Сказав это, я испугался, что маме может послышаться в моем голосе фальшь, но… Фальши не было. Я прислушался к себе и понял, что не обманул ее.

- У нас с Настей было четыре года разницы. Неприятно такое говорить, но я была ребенком нежеланным и не очень-то любимым. Конечно, напрямую мне никто ничего не говорил, но все равно до меня доходили какие-то семейные сплетни, что мама была смертельно влюблена в Валю Булыгу. Ты, наверно, уже знаешь, он ей приходился каким-то дальним родственником и был намного ее старше. Когда он женился, она, что называется, пошла в разнос. И в конце концов от кого-то забеременела. Может, от папы – то есть от дедушки, может, и нет. Кажется, она и сама не знала. Как бы там ни было, они поженились, без особой любви, как говорится, по производственной необходимости. Ну а потом, похоже, друг к другу притерлись, притерпелись. И решили еще ребенка родить. Сына. Правда, получилась опять девочка, но это уже было неважно. Главное, что этого ребенка они хотели, ждали, а стало быть, отношение к нему было совсем другое.

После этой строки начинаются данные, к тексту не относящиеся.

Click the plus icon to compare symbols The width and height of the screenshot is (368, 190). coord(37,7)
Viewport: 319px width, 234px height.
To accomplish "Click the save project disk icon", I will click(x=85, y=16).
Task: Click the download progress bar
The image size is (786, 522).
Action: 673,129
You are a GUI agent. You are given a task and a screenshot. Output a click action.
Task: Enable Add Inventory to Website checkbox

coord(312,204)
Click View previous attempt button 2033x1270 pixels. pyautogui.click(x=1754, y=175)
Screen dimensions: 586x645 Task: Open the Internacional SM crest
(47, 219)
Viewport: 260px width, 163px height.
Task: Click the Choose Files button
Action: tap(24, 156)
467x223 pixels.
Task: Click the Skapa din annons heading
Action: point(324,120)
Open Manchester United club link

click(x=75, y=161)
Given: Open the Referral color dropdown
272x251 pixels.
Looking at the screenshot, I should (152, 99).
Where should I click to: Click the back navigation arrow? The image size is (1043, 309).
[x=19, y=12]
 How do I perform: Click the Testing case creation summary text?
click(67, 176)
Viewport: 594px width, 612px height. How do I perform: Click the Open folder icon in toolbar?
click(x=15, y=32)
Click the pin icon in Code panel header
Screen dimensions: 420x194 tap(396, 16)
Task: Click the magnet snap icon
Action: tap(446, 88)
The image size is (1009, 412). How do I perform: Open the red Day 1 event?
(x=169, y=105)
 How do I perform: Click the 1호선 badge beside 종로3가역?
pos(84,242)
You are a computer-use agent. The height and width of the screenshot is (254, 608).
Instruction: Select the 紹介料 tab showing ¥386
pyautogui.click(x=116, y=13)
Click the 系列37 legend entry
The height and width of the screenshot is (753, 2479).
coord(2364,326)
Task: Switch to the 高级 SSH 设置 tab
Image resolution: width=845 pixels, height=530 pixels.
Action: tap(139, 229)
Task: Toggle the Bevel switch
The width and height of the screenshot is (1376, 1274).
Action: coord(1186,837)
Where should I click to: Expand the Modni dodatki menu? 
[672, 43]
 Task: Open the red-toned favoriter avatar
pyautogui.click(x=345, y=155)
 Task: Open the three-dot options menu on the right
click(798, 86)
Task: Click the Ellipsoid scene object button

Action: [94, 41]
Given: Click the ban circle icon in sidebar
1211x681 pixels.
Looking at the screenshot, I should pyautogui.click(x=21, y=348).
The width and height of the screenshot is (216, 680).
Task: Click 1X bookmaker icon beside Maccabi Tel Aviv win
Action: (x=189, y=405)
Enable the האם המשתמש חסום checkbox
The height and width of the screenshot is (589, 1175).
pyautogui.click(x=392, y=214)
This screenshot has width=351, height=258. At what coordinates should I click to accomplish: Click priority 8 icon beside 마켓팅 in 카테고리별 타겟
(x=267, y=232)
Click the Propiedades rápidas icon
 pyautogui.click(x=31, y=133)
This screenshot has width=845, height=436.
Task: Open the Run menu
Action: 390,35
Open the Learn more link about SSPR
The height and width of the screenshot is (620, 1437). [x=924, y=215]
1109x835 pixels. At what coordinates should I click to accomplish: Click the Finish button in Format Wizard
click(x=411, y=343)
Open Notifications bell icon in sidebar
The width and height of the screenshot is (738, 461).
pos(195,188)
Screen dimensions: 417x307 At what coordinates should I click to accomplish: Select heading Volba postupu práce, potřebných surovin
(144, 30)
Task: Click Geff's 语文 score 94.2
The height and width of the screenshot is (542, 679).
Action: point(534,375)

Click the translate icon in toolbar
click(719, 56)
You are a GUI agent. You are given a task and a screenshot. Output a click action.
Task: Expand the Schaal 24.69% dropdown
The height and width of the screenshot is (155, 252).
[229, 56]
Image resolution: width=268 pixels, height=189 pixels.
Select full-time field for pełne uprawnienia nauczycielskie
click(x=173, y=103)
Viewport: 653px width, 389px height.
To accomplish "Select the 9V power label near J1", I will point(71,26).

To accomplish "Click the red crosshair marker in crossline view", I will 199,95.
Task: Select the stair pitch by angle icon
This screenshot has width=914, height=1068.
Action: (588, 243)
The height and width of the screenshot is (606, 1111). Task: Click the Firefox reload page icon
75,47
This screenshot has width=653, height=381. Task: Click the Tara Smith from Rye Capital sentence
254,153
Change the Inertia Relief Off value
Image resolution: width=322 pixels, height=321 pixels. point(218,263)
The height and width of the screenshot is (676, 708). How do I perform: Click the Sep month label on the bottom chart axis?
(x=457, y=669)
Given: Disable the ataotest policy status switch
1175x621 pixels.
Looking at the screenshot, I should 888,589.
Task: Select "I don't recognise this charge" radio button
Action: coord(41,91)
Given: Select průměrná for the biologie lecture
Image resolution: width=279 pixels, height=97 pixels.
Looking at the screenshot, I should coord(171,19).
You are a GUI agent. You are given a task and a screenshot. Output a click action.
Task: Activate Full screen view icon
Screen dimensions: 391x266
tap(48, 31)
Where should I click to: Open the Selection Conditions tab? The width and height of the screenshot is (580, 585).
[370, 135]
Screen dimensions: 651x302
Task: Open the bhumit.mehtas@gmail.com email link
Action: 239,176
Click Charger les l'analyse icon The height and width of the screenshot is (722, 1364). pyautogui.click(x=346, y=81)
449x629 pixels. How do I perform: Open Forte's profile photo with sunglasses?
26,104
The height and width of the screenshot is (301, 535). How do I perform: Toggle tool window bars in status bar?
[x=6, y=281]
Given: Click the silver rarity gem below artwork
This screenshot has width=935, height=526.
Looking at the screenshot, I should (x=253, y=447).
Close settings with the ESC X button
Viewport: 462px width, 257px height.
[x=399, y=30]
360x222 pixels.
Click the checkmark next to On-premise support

Сколько себя помню, я всегда была при Насте чем-то вроде Золушки. Подай-принеси-сделай. Но что бы я ни делала, всегда все было плохо и не так. Причем ругали меня обычно именно при Насте, и она очень рано смекнула, кто в нашей семье инфанта. И попыталась на мне ездить. Только мне это не понравилось, и я ее быстренько на место поставила. Самое интересное, что я-то ее все равно любила, а вот она меня, судя по всему, тихо ненавидела. Нет, если я что-то ей говорила, она меня слушалась, но смотрела на меня при этом так… И всегда маме ябедничала: мол, Оля меня обижает. А мама ей верила. И мне влетало по первое число. Самое интересное, что Насте верили все. Я понимаю, Мартин, это твоя родная мать, и вообще о покойниках дурно не говорят, но приходится. Она выглядела таким ясным ангелочком, которому просто не возможно не верить. Ее все любили. А меня считали злой завистливой стервой. Пожалуй, единственными, кто наоборот любил меня и недолюбливал Настю, были соседи. Пушницкие. Особенно Виталий Федорович.

- Его сегодня в больницу увезли. Видимо, инфаркт. Когда я его начал расспрашивать о тебе, ему плохо стало.

- Пожалуйста, Мартин, позвони, узнай, как он, - встревожилась мама.

- Хорошо, позвоню.

- Ну вот… В общем, жили мы сам видел в каком районе. Гопоты там было немерено. Как-то раз я шла домой и увидела во дворе Настю. С парнями лет восемнадцати. Гитара, вино. Ей тогда было всего десять, но выглядела она лет на четырнадцать. Она вообще как-то очень рано созрела. Я ее утащила домой, отругала, пригрозила, что все родителям расскажу. Она меня уверяла, что ни за что, никогда. Что не курит, не пьет и вообще просто рядом стояла. И правда, больше я ее с ними не видела. Если она и крутилась с ними, то где-то в другом месте. А через пару месяцев меня затащили в подвал трое каких-то скотов… - мама отвернулась и замолчала. Я погладил ее по руке, она вздохнула глубоко и продолжила: - Они меня избили и… и изнасиловали. И бросили там, в подвале. Не знаю, сколько я там пролежала. Очнулась, поползла кое-как по ступенькам. У меня была нога сломана в двух местах, ребро, ушиб позвоночника. И там меня Виталий Федорович подобрал. Принес домой, вызвал милицию, скорую. Потом нашел врачей хороших. Самое ужасное было потом. Про милицию и говорить не хочу, все эти расспросы, ухмылки. Мол, сама с ними пошла, да в цене не сошлись. Хуже всего было то, что родители, кажется, тоже так думали – сама виновата. Конечно, в прямую они так не говорили, но… я чувствовала. Зато Настя мне очень сочувствовала. Хотя я была почти уверена, что это были ее великовозрастные дружки. Конечно, доказательств у меня никаких не было. Там темно было, я никого толком не рассмотрела и не запомнила. Так их и не нашли.